- _Task statement_: Give back, word for word, the lines in the listing below from the one holding "Select the 'NB.1.8.1.* Nimbus' legend label" down to the one holding "370x436 pixels. Task: Select the General tab", both ends included.

- _Data shown_:
════

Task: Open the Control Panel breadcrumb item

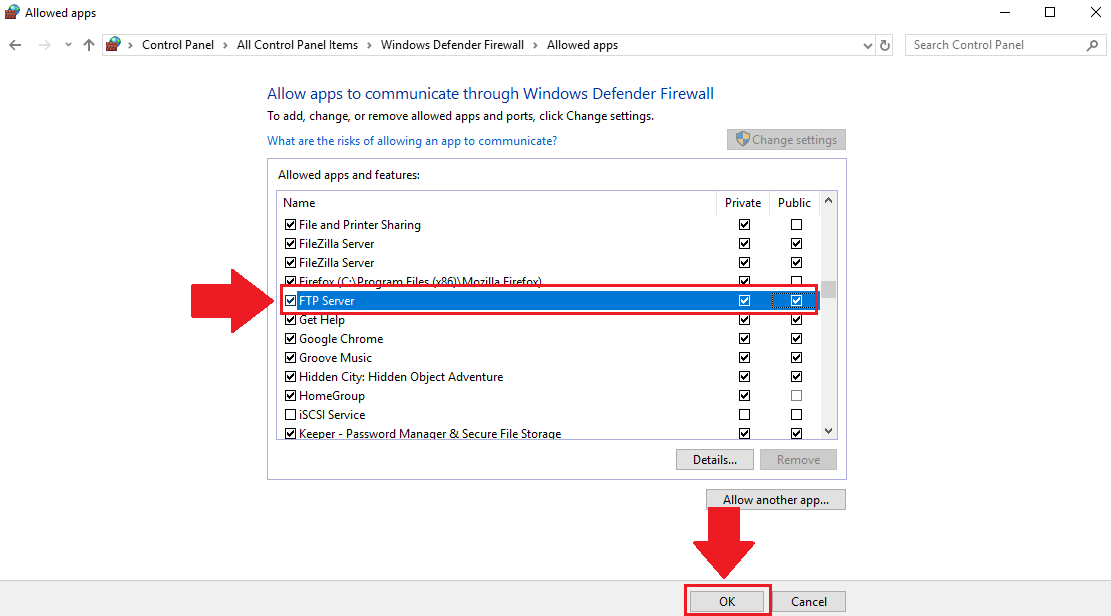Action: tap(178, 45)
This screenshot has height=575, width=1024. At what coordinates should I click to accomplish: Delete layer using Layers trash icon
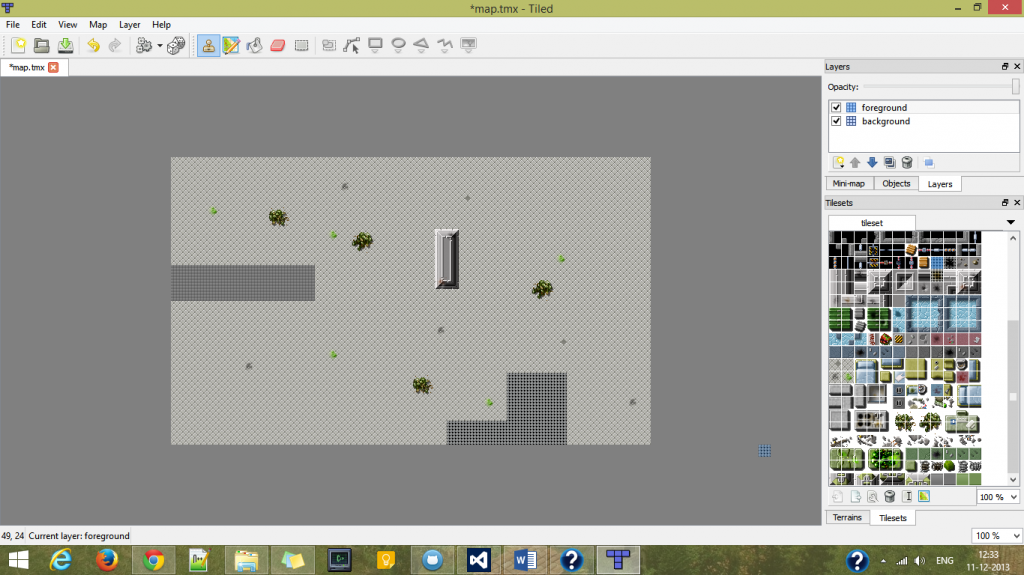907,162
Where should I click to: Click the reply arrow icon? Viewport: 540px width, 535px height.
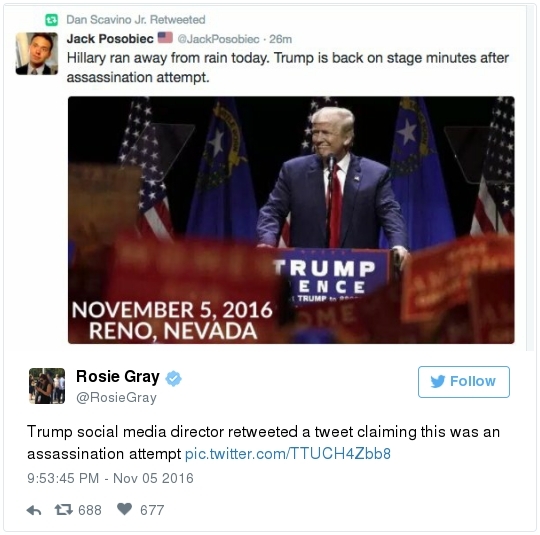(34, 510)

════

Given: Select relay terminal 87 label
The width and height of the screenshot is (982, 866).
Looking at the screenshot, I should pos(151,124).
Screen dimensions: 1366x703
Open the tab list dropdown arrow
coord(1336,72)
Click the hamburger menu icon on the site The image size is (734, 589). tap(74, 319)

════

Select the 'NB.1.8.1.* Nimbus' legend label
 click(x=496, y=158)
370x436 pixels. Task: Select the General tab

════

- _Solution for this problem_:
Select the 'NB.1.8.1.* Nimbus' legend label
 click(x=496, y=158)
370x436 pixels. Task: Select the General tab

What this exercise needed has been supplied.